Submitted to: Comparative Biochemistry and Physiology
Publication Type: Peer Reviewed Journal
Publication Acceptance Date: 2/20/2009
Publication Date: 3/18/2009
Citation: Abernathy, J.W., Xu, D., Li, P., Klesius, P.H., Kucuktas, H., Liu, Z. 2009. Transcriptomic profiling of Ichthyophthirius multifiliis reveals polyadenylation of the large subunit ribosomal RNA. Comparative Biochemistry and Physiology. Part D: Genomics and Proteomics. 4(3): 179-186.

Interpretive Summary: The ciliate teleost parasite Ichthyophthirius multifiliis (Ich) is an important fish pathogen which infects most species of fresh water fish world wide and causes high fish mortalities. Polyadenylation of eukaryotic transcripts is usually restricted to messenger RNA (mRNA). Recently polyadenylated transcripts have also been discovered in ribosomal RNA (rRNA) in some eukaryotes including humans and yeast. However, no information on polyadenylated rRNAs is available for parasite Ich. In this study, we report the discovery of polyadenylated rRNAs in parasite Ich. Analysis using multiple sequence alignments revealed four potential polyadenylation sites including three internal regions and the 3’ end of the rRNA. Further analysis using polyadenylation test and Northern blot confirmed the presence of polyadenylated rRNA in this organism. These results are critically important for understanding the functions of polyadenylation of rRNA in this organism, pathogenesis, and virulence of the parasite. This study will aid in developing methods to prevent or control this severe fish parasite.

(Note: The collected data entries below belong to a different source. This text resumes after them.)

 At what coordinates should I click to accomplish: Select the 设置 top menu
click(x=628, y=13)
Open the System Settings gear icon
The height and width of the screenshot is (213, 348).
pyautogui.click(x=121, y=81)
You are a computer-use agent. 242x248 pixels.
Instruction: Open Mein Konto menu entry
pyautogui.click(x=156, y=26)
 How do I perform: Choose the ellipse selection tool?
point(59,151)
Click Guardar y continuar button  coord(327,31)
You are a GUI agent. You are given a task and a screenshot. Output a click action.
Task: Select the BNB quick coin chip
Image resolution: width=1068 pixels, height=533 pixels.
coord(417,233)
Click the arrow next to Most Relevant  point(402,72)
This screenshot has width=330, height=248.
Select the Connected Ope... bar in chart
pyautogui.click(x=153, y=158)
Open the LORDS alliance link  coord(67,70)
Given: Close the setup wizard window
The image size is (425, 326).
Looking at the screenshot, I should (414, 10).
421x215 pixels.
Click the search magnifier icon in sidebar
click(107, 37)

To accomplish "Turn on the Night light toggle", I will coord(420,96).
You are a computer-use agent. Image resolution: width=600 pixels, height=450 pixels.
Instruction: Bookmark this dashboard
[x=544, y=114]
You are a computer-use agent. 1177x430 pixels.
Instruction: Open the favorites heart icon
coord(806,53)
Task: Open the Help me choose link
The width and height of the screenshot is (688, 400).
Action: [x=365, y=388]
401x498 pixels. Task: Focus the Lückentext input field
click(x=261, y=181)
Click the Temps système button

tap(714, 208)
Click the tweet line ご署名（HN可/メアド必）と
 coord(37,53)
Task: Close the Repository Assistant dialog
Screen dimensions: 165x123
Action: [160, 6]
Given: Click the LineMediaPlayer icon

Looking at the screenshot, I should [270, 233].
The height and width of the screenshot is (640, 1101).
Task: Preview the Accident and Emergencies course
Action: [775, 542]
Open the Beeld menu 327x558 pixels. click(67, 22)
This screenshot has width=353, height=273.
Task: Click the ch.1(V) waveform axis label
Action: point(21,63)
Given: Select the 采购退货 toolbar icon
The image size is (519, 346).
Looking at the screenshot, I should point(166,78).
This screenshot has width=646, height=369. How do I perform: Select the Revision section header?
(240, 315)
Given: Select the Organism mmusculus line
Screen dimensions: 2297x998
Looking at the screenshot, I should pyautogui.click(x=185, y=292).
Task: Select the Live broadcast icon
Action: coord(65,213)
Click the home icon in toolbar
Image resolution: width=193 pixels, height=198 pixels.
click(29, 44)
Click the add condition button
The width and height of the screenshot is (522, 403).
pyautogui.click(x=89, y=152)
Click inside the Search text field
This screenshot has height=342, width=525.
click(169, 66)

Technical Abstract: Polyadenylation of eukaryotic transcripts is usually restricted to mRNA, whereby providing transcripts with stability from degradation by nucleases. Conversely, an RNA degradation pathway can be signaled through poly (A) tailing in prokaryotic, archeal, and organeller biology. Recently polyadenylated transcripts have also been discovered in rRNA in some eukaryotes including humans and yeast. Here we report the discovery of polyadenylated rRNAs in the ciliate teleost parasite Ichthyophthirius multifiliis, an important fish pathogen. Through large-scale analysis of ESTs, a large contig composed of the 28S rRNA with poly A tails were identified. Analysis using multiple sequence alignments revealed four potential polyadenylation sites including three internal regions and the 3’ end of the rRNA. Further analysis using a polyadenylation test, resequencing, and gene-specific PCR using primers flanking the presumed poly (a) sites confirmed the presence of polyadenylated rRNA in this organism. The extent of polyadenylated rRNA was estimated to be 1-2% of the total rRNA in the parasite. The functions of polyadenylation of rRNA in this organism is largely unknown at present, but the presence of internal polyadenylation sites, along with the presence of truncated segments of the rRNA may suggest a role of the polyadenylation in the degradation pathway, a function typical of prokaryotes, archaea, and organelles. These results are in congruence with reports of a similar phenomenon in humans and yeast.